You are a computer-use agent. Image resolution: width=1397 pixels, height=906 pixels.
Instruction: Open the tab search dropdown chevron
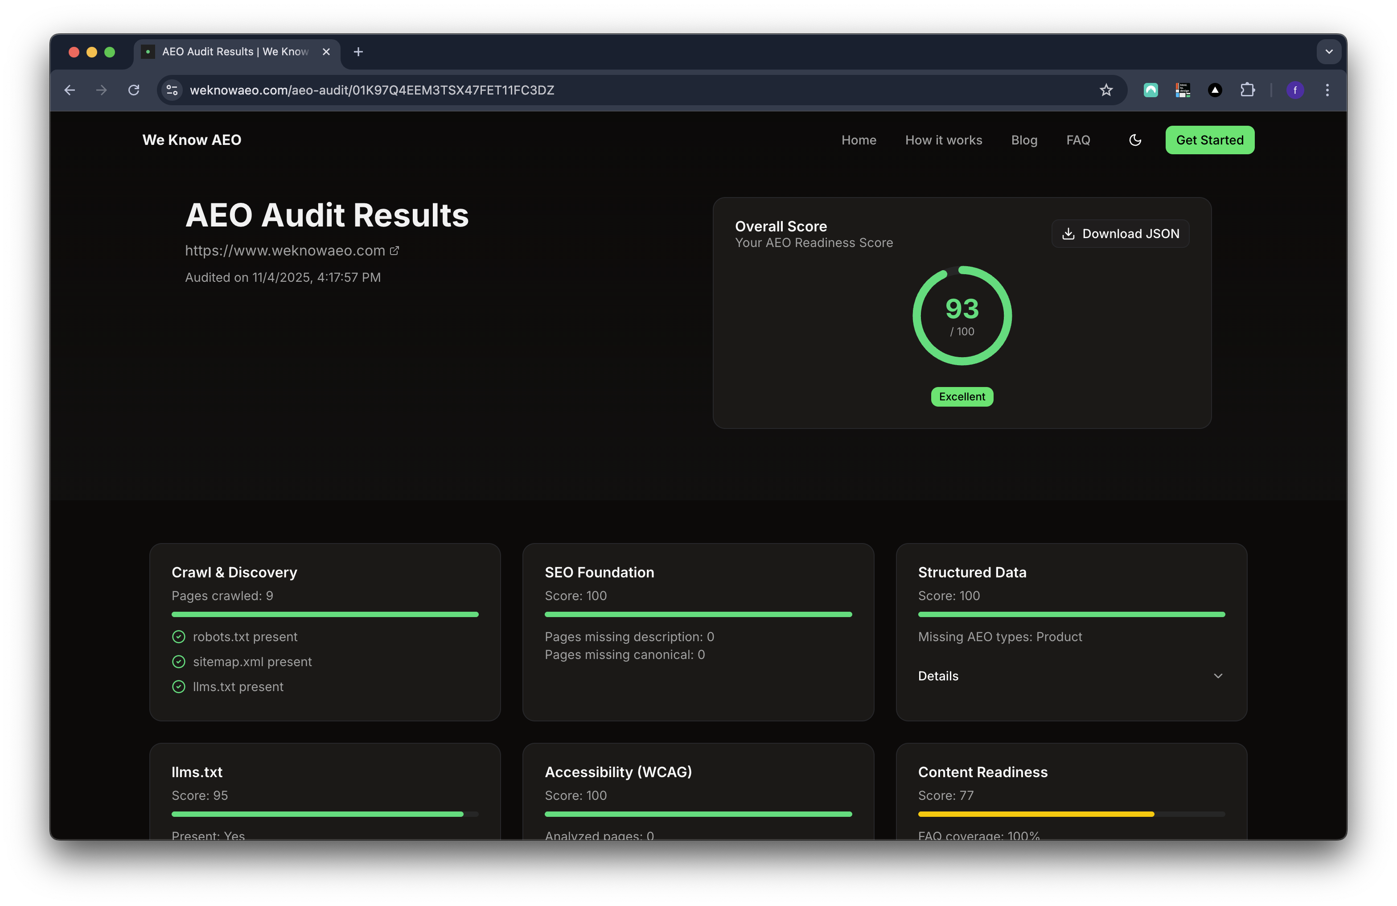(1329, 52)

--

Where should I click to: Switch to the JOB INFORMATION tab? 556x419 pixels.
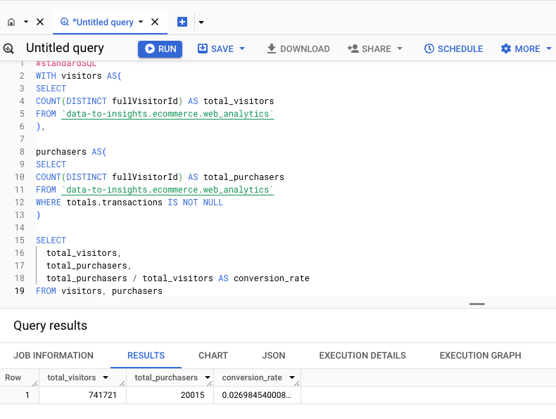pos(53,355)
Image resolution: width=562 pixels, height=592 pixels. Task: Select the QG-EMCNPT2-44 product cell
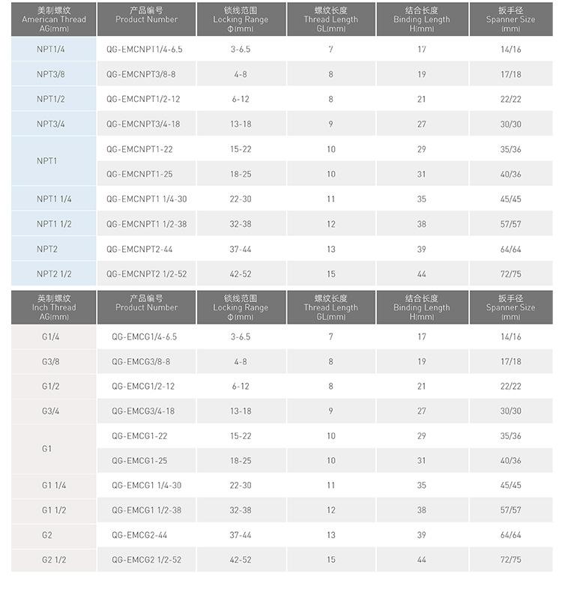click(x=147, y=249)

_Problem_: Copy the rows word for word, everything from the line containing "Where should I" down to the line containing "click(x=147, y=249)", both of those lines included. Leave the pictures out.

_Correct output_:
Where should I click to: Switch to the JOB INFORMATION tab? 556x419 pixels.
pos(53,355)
Image resolution: width=562 pixels, height=592 pixels. Task: Select the QG-EMCNPT2-44 product cell
click(x=147, y=249)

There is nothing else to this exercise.